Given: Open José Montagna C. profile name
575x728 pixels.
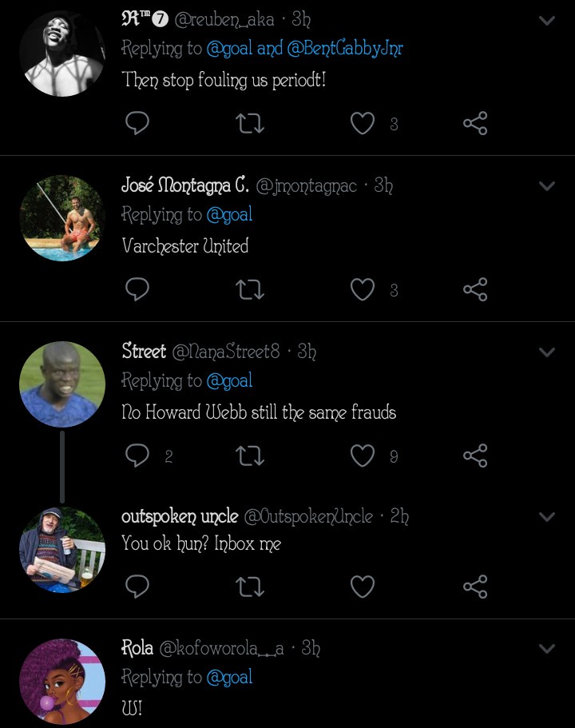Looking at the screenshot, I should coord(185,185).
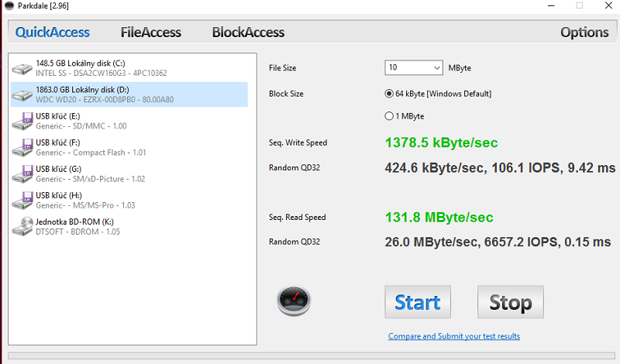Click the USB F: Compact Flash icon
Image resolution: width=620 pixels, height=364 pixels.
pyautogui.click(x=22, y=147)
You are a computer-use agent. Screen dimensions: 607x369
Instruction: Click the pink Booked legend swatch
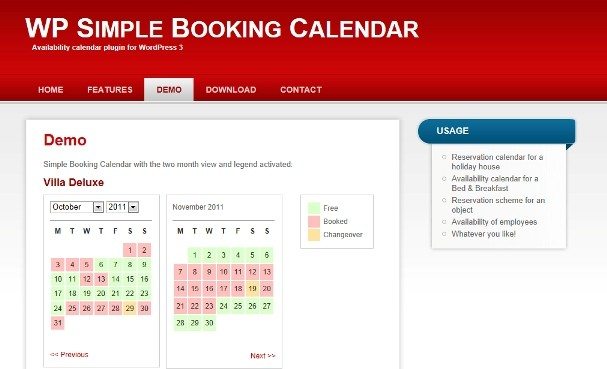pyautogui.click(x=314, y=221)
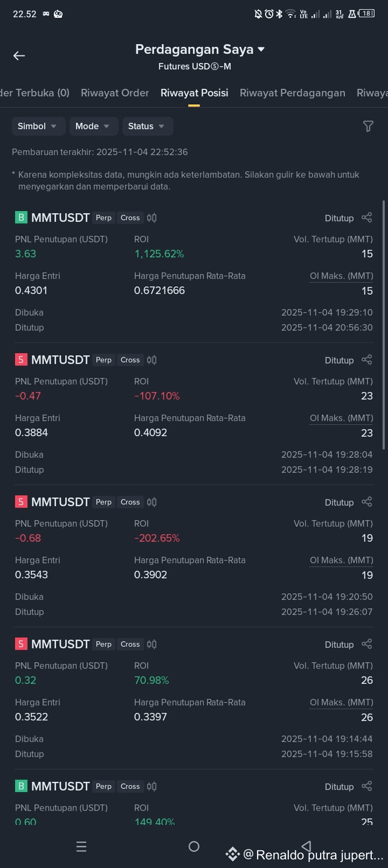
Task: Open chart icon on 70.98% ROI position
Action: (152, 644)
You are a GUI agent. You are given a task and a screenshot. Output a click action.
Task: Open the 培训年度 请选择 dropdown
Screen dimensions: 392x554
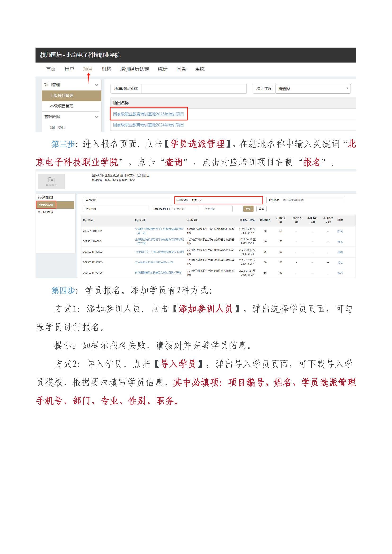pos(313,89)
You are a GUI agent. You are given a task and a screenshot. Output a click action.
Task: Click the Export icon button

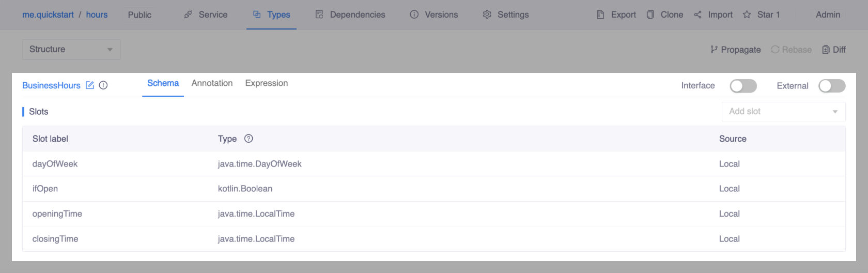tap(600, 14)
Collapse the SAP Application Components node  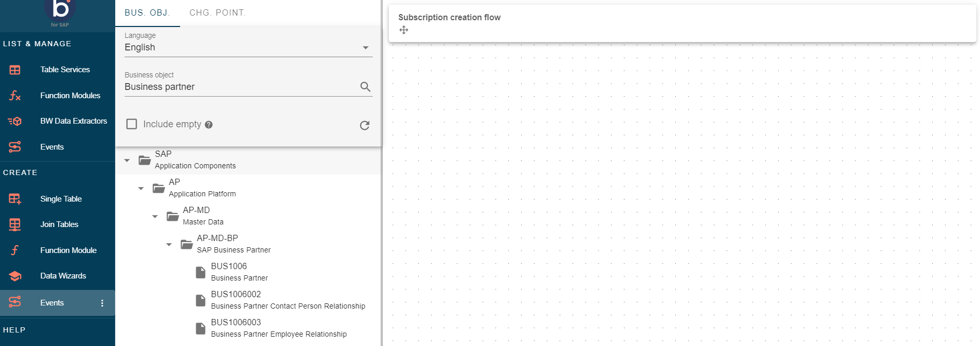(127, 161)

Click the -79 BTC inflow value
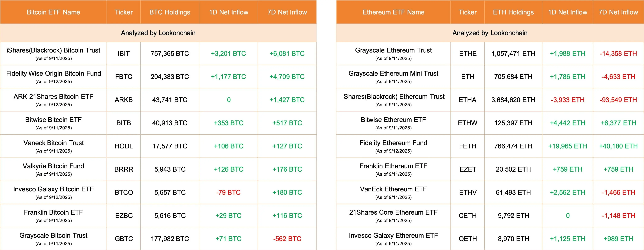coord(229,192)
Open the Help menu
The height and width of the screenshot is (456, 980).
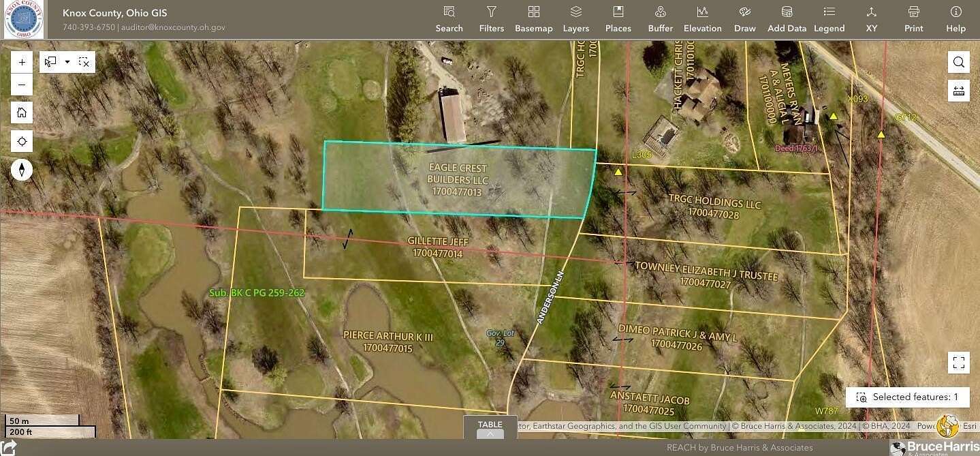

- Your objective
Please print the span that begins at the line holding "Open the Help menu" and ends at the last line of the data, both ends included, with no pictures.

- Written answer
Open the Help menu
The height and width of the screenshot is (456, 980).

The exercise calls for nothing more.